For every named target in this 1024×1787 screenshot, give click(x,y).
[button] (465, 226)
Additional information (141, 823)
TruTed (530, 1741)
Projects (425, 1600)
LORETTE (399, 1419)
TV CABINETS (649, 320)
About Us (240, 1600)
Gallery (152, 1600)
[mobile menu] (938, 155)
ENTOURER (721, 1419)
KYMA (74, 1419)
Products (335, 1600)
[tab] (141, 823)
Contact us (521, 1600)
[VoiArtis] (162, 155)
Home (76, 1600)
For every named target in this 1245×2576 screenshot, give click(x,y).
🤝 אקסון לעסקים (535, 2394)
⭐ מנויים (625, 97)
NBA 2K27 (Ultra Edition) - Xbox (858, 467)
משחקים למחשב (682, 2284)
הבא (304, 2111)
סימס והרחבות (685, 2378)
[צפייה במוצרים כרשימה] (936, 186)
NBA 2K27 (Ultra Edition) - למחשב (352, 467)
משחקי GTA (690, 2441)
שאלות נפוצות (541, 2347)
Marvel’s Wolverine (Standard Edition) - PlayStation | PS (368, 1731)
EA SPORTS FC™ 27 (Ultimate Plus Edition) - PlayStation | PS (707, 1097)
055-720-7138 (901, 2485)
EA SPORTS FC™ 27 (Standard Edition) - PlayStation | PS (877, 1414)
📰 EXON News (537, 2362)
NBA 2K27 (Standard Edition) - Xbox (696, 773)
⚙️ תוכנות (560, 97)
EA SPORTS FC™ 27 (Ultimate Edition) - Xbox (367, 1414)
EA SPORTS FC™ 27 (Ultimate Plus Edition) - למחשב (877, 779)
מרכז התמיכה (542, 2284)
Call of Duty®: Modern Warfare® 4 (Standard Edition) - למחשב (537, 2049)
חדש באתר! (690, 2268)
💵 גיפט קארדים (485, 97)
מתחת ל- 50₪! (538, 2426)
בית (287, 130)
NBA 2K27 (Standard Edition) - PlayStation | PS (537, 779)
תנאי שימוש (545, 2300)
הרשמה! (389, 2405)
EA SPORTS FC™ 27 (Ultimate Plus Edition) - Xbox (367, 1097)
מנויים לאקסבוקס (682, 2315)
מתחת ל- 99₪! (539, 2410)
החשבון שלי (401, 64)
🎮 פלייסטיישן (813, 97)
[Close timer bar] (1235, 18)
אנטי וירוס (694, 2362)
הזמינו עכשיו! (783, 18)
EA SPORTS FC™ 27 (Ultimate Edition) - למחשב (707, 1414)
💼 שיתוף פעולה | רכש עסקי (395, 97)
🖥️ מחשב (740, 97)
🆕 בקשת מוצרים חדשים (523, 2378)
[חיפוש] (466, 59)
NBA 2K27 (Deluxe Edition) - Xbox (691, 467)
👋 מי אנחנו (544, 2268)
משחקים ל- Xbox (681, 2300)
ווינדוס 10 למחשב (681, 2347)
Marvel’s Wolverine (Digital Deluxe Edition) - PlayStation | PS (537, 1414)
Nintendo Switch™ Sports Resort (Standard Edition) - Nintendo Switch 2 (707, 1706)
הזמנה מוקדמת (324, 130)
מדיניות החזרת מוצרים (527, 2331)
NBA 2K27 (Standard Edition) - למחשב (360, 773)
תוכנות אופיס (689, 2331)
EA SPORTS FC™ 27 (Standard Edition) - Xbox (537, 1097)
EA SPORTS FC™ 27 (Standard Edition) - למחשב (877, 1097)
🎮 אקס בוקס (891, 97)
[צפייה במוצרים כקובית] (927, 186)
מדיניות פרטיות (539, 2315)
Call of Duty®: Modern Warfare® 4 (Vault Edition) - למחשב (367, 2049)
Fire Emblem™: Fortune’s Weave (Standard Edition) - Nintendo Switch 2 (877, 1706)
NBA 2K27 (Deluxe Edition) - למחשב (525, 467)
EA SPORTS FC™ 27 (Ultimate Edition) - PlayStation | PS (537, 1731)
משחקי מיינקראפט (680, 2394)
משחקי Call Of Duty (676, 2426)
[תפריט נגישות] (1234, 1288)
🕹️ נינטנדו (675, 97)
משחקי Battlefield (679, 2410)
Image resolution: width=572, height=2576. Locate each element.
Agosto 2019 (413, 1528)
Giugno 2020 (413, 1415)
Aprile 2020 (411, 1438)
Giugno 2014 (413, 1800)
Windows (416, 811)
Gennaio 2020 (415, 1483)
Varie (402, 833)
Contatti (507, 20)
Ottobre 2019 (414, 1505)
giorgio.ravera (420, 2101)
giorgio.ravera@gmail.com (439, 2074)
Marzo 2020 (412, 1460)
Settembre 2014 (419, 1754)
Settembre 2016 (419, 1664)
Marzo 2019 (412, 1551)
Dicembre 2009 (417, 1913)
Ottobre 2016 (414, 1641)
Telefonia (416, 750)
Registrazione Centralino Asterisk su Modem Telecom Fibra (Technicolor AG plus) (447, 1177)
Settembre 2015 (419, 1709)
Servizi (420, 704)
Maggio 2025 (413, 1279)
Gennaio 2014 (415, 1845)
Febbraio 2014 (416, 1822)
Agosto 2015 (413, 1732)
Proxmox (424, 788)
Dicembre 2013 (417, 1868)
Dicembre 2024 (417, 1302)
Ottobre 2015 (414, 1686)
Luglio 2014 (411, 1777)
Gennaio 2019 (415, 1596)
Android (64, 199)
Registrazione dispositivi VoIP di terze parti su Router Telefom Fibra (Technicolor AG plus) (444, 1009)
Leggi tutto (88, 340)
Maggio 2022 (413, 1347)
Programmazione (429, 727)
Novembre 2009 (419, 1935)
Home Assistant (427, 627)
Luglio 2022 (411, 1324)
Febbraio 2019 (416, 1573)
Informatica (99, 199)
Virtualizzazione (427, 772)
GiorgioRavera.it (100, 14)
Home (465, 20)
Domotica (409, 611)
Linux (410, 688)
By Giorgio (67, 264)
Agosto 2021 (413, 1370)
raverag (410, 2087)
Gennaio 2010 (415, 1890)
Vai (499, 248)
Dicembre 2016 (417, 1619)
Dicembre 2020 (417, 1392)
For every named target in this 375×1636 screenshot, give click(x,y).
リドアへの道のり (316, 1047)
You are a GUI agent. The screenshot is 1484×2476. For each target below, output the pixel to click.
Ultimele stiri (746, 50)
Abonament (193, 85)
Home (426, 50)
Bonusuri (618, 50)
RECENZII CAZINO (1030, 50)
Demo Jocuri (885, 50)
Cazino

▸ EXERCISE BRIEF:
Reproduce only this range: the first line of the data above through the line with "תוכנות (560, 97)", both included, exactly as written.

▸ FINAL ANSWER:
For every named target in this 1024×1787 screenshot, give click(x,y).
[button] (465, 226)
Additional information (141, 823)
TruTed (530, 1741)
Projects (425, 1600)
LORETTE (399, 1419)
TV CABINETS (649, 320)
About Us (240, 1600)
Gallery (152, 1600)
[mobile menu] (938, 155)
ENTOURER (721, 1419)
KYMA (74, 1419)
Products (335, 1600)
[tab] (141, 823)
Contact us (521, 1600)
[VoiArtis] (162, 155)
Home (76, 1600)
For every named target in this 1245×2576 screenshot, give click(x,y).
🤝 אקסון לעסקים (535, 2394)
⭐ מנויים (625, 97)
NBA 2K27 (Ultra Edition) - Xbox (858, 467)
משחקים למחשב (682, 2284)
הבא (304, 2111)
סימס והרחבות (685, 2378)
[צפייה במוצרים כרשימה] (936, 186)
NBA 2K27 (Ultra Edition) - למחשב (352, 467)
משחקי GTA (690, 2441)
שאלות נפוצות (541, 2347)
Marvel’s Wolverine (Standard Edition) - PlayStation | PS (368, 1731)
EA SPORTS FC™ 27 (Ultimate Plus Edition) - PlayStation | PS (707, 1097)
055-720-7138 (901, 2485)
EA SPORTS FC™ 27 (Standard Edition) - PlayStation | PS (877, 1414)
📰 EXON News (537, 2362)
NBA 2K27 (Standard Edition) - Xbox (696, 773)
⚙️ תוכנות (560, 97)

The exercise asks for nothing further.